Blacksburg has many vibrant and new public art installations. Artists have used walls, sidewalks and even utility boxes as their own natural canvases to display their art to those passing by. These murals are integral to Blacksburg’s landscape and both tell the community’s story and spread a message through paint and design. The public nature of Blacksburg’s downtown murals makes it easy for anyone to appreciate art when they stroll downtown to get dinner or head to class, no matter who they are.
In Squires, a massive set of wings adorns the wall on the third floor of the building. The mural takes up the entire maroon wall with its white and orange feathers. Blocky letters spell out “Be Limitless” on top of the piece, spreading over the wings. These wings were painted by Nikki Pynn, an artist and teacher who received her Bachelor of Fine Arts from VCU with a degree in painting and printmaking.
Pynn’s time at VCU informed her current work and helped her create this mural because of her experience painting large pieces.
“It’s a thrill to be able to do something like a mural because that means you get to do a large painting, but you don’t have to find a place to put it,” Pynn said.
Pynn’s mural was commissioned by Robin Scully from Perspectives Gallery at Virginia Tech. The idea of a wings mural has been done many times across the United States, with Kelsey Montague popularizing the idea of an interactive set of wings with her mural of butterfly wings connected to the hashtag #WhatLiftsYou in New York. Anyone can sit between the two wings to create the illusion that they have wings, making the mural a great place for photos.
Pynn had to think about how to make the mural inclusive of everyone.
“The wings had to work for people standing up as well as people sitting down, like people sitting in wheelchairs,” Pynn said.
Pynn also had to consider the shape of the wings and research different types of wings before settling on one.
“I started looking at wings, and I ran across a turkey wing,” Pynn said. “It was a wild turkey wing, and it happened to be the perfect shape. They (Scully) wanted the colors that are the Virginia Tech colors.”
Pynn also painted the electrical boxes in the Blacksburg’s Farmers Market. She was able to come up with her own ideas for this project and went with people dancing and throwing vegetables.
“It was really nice to just have total free reign with that,” Pynn said. “I went with people dancing and throwing vegetables because that’s the kind of joy that I get when I’m at the Farmers Market. It’s lighthearted, it’s free, it’s healthy.”
If you’ve walked through downtown Blacksburg, you’ve definitely noticed the large mural covering the wall at 208 N. Main St. Ellen Morris, an artist who received her Master of Fine Arts with a degree in graphic design from Radford University, painted the Main Street mural with iconic buildings from Blacksburg and a bright, colorful sunset rising behind.

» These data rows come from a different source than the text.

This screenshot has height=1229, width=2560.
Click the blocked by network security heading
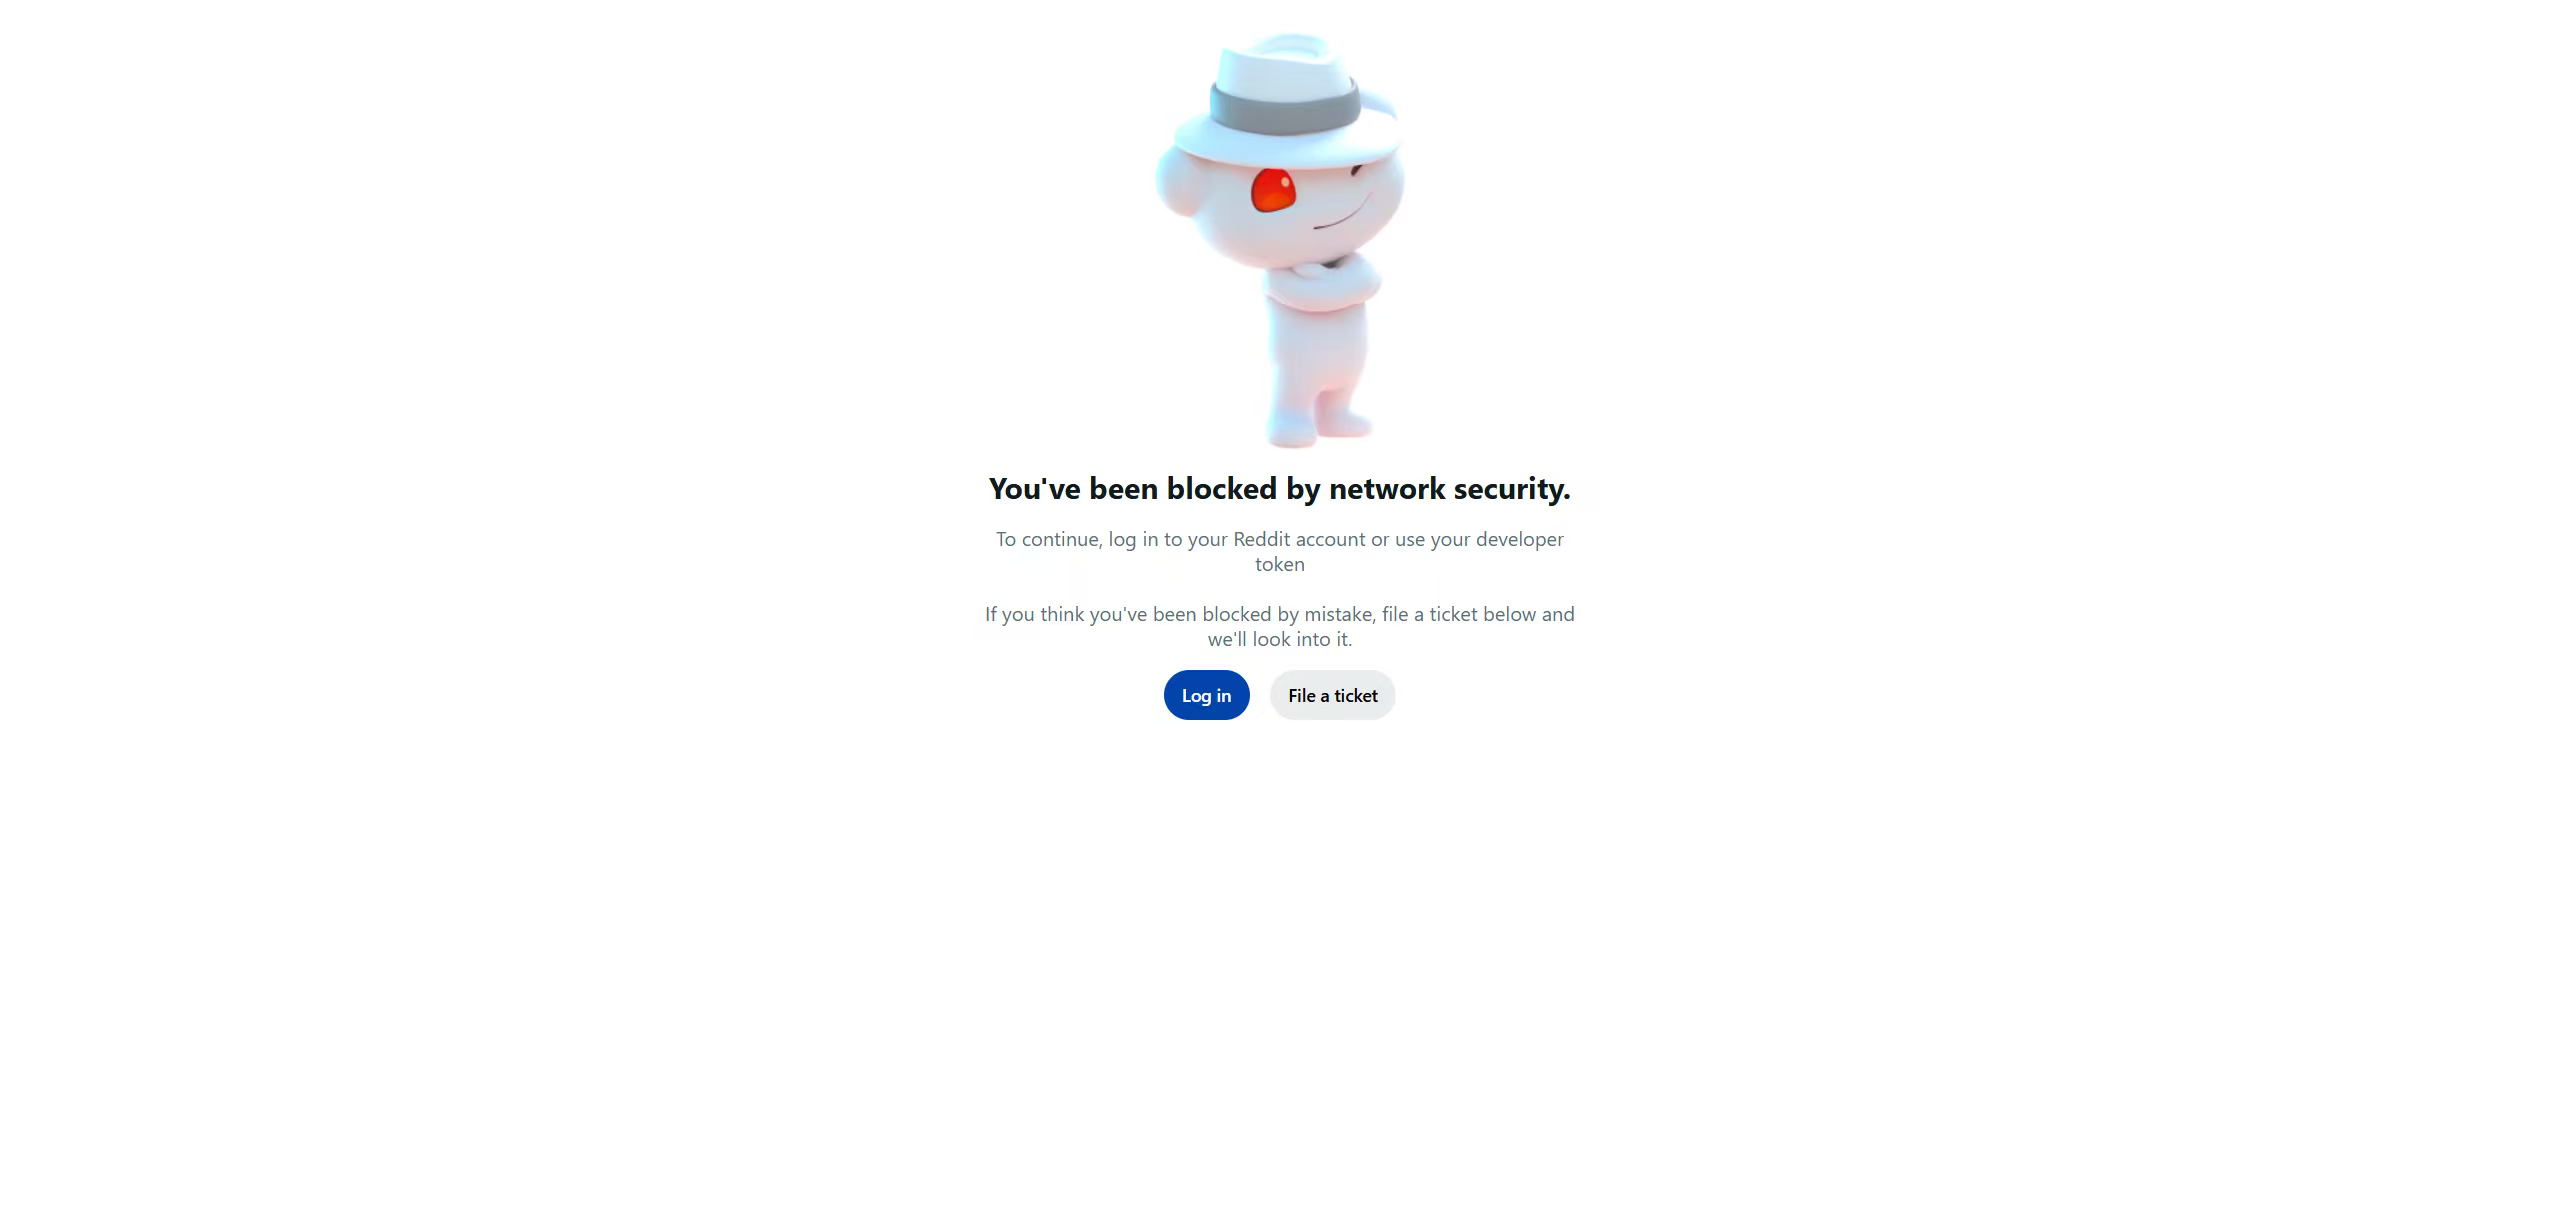[x=1280, y=489]
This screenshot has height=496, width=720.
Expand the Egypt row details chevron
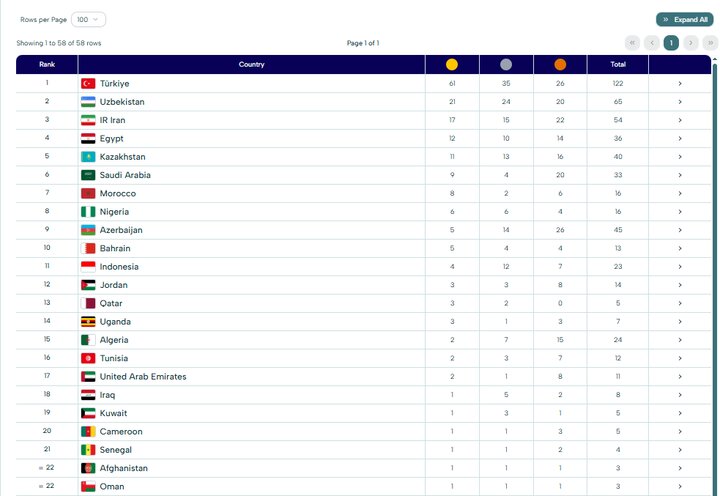coord(680,139)
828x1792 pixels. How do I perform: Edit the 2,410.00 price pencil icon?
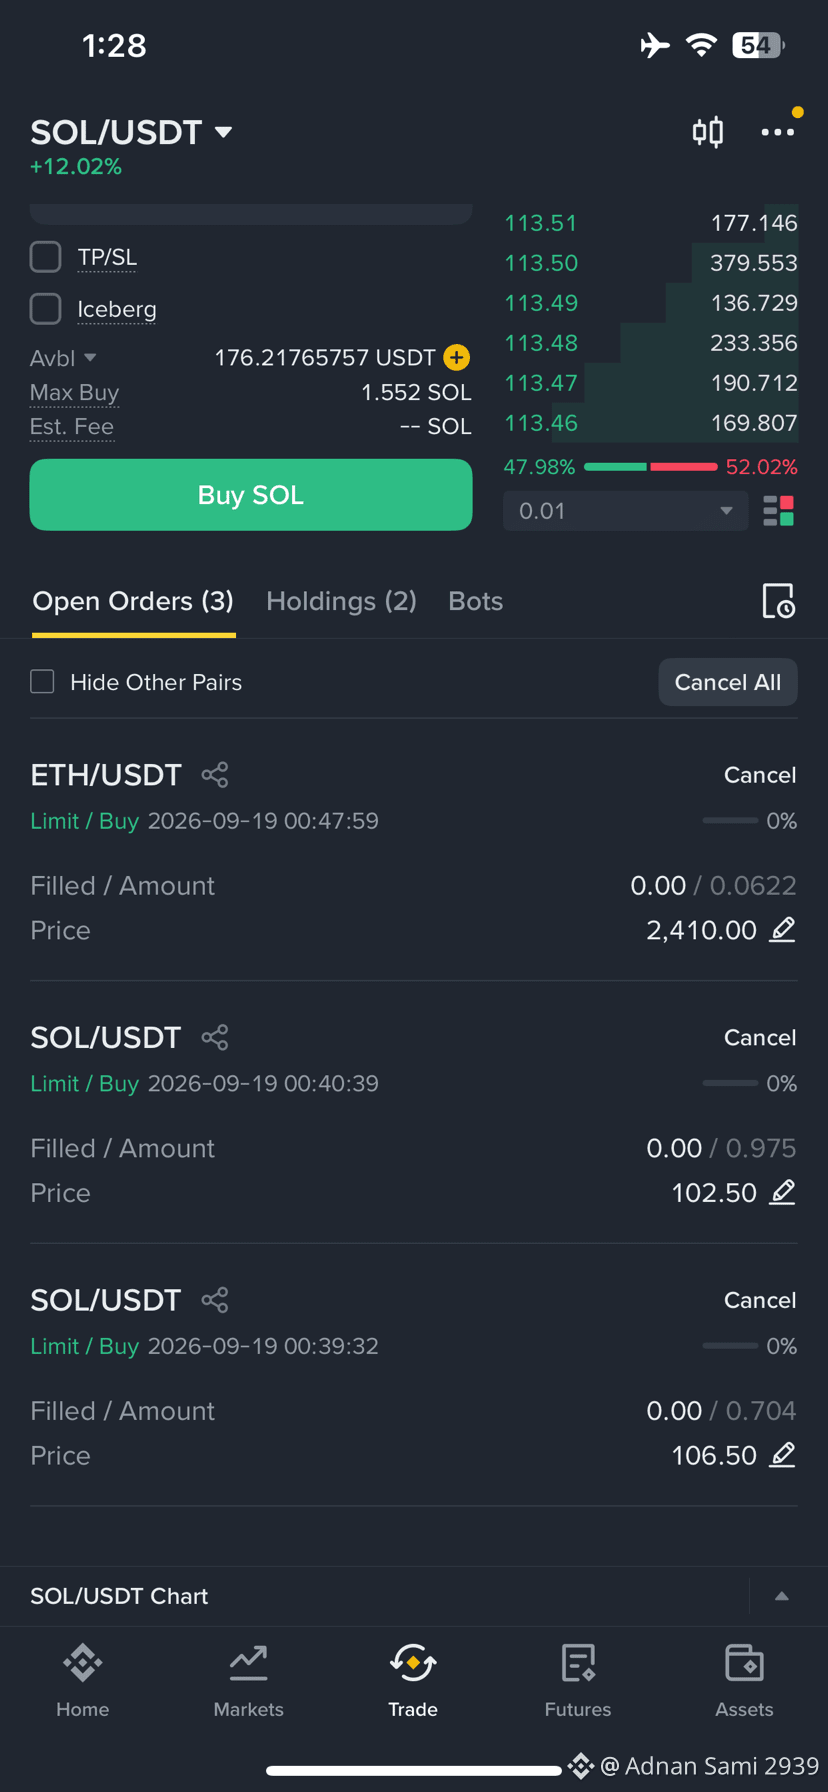tap(783, 929)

The phrase “Live Fully” is centered in the middle of the wall and brings a positive and uplifting energy to the downtown area.
Morris’ design was selected by Downtown Blacksburg Inc. when it was accepting submissions for a mural meant to promote Blacksburg and welcome students back to campus after COVID-19 lockdowns. Her design was created with the thought of bringing people back to downtown Blacksburg and promoting it during the stressful times at the height of the pandemic. Morris got her references for the mural online.

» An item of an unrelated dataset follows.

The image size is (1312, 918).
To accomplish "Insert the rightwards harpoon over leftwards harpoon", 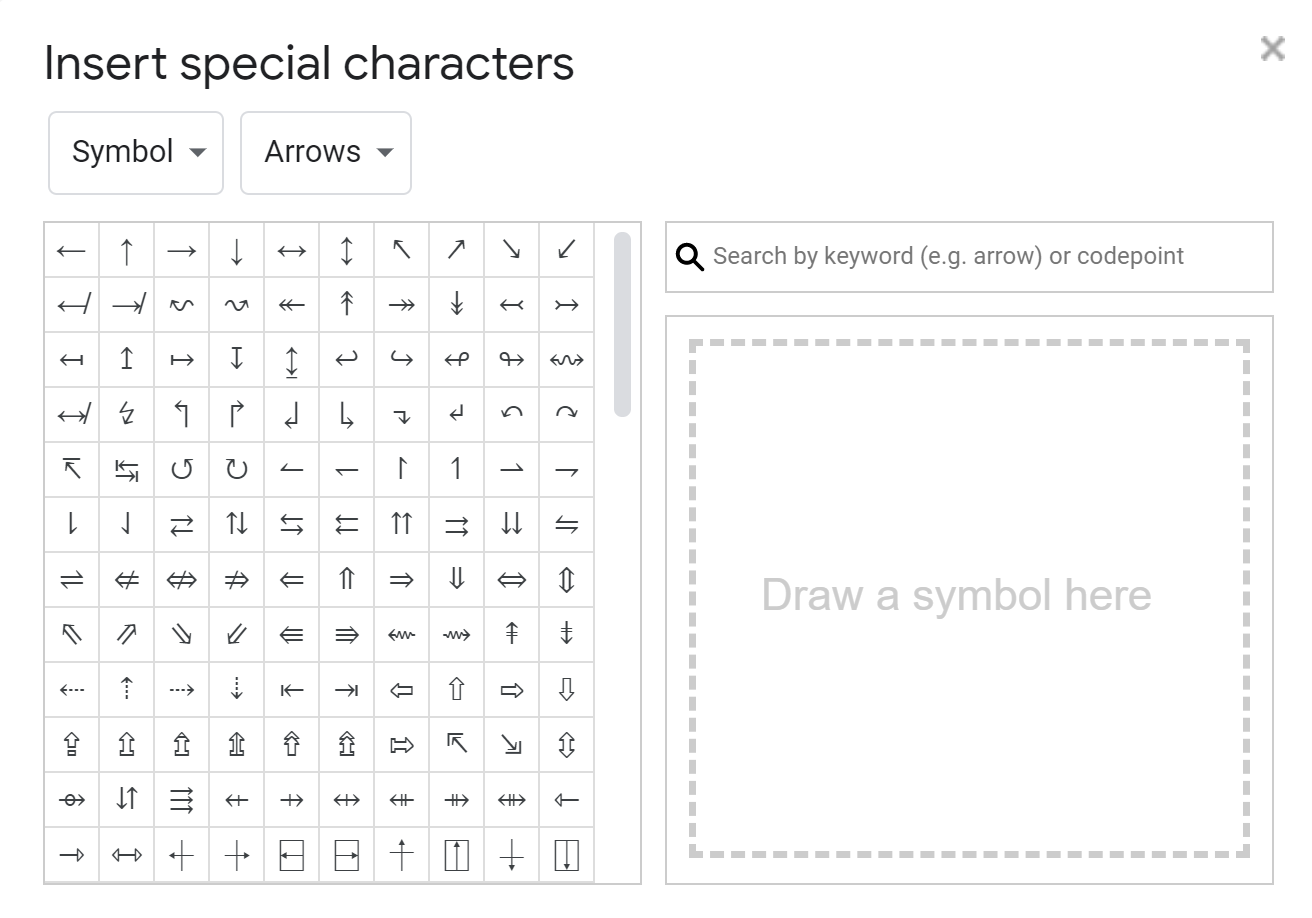I will click(72, 579).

“I took a screenshot on Google Earth of the middle of the road in downtown with some of the major buildings and some of the more well-known buildings down there,” Morris said. “I brought it into Photoshop and manipulated it to give it that artistic, stylized kind of feel.”

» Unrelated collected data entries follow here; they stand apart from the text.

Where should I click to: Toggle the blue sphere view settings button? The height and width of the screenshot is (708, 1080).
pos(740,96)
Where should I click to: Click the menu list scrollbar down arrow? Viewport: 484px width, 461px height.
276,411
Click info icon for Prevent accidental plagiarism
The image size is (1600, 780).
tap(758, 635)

Morris also shares Pynn’s love for painting large pieces. “I like to paint big because I like the movement that you have to do when you paint large things,” Morris said. “I feel like you have to step away from it and look at it and really have to get involved with moving your arms around.”
There were challenges when designing and painting the mural when Morris was finally able to see the wall her design would be painted on.
“It was only meant to be a 6-by-6-foot mural, so that’s what I designed,” Morris said. “They didn’t realize how large the wall actually was. They came to the conclusion to change the mural to be 21 feet by 17 feet, which was eight or nine times bigger, so I was pretty terrified.”
Morris accepted the challenge as a way to get her mind off being isolated in her apartment during that period of the pandemic. “It was an incredible opportunity just for the experience,” she said.
Wording also had to be chosen carefully in order to be sensitive to the victims of the COVID-19 pandemic, and Morris was asked to change her wording from “Let’s Live” to “Live Fully.” “They said that it might have been a little offensive to people who COVID because they couldn’t live like other people could,” Morris said.
Morris has gone on to do other large-scale murals. She recently completed one for the Shenandoah Valley Animal Services Center, which you can find at Morris’ website, Overlooked Companions.